What you should do - Return the part of the material that opens with the line containing "Given: Click the magnifying glass zoom icon" and closes with the line containing "pos(100,578)", copied verbatim with both of those lines included.
-- START OF Provided information --
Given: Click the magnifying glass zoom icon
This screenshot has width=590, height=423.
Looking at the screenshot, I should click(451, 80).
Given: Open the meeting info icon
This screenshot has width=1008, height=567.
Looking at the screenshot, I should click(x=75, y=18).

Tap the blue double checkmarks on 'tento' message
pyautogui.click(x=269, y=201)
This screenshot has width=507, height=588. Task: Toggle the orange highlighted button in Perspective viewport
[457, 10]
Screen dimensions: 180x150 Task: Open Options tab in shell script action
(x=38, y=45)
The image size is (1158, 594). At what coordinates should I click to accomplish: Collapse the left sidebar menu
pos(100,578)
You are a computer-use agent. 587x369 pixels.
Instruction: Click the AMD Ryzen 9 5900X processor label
-- END OF Provided information --
-- START OF Provided information --
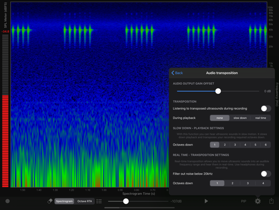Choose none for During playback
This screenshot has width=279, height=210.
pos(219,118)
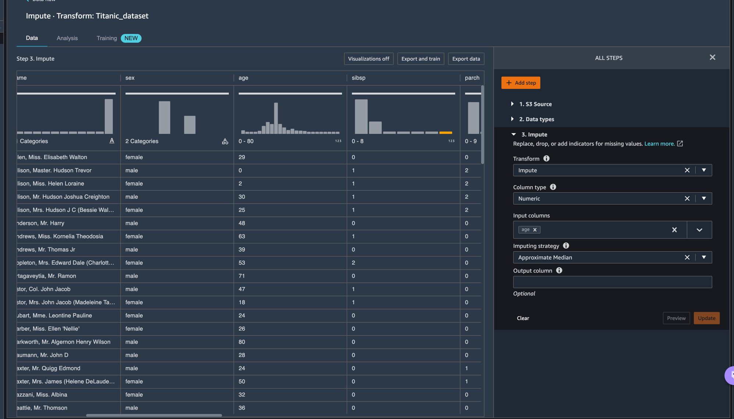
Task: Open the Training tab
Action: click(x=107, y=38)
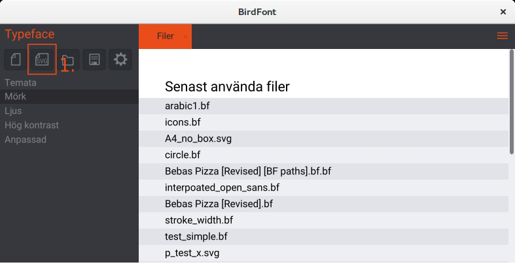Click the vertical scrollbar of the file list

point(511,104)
-- END OF Provided information --
Full response -
Given: Click the magnifying glass zoom icon
This screenshot has width=590, height=423.
Looking at the screenshot, I should click(451, 80).
Given: Open the meeting info icon
This screenshot has width=1008, height=567.
Looking at the screenshot, I should click(x=75, y=18).

Tap the blue double checkmarks on 'tento' message
pyautogui.click(x=269, y=201)
This screenshot has width=507, height=588. Task: Toggle the orange highlighted button in Perspective viewport
[457, 10]
Screen dimensions: 180x150 Task: Open Options tab in shell script action
(x=38, y=45)
The image size is (1158, 594). At what coordinates should I click to accomplish: Collapse the left sidebar menu
pos(100,578)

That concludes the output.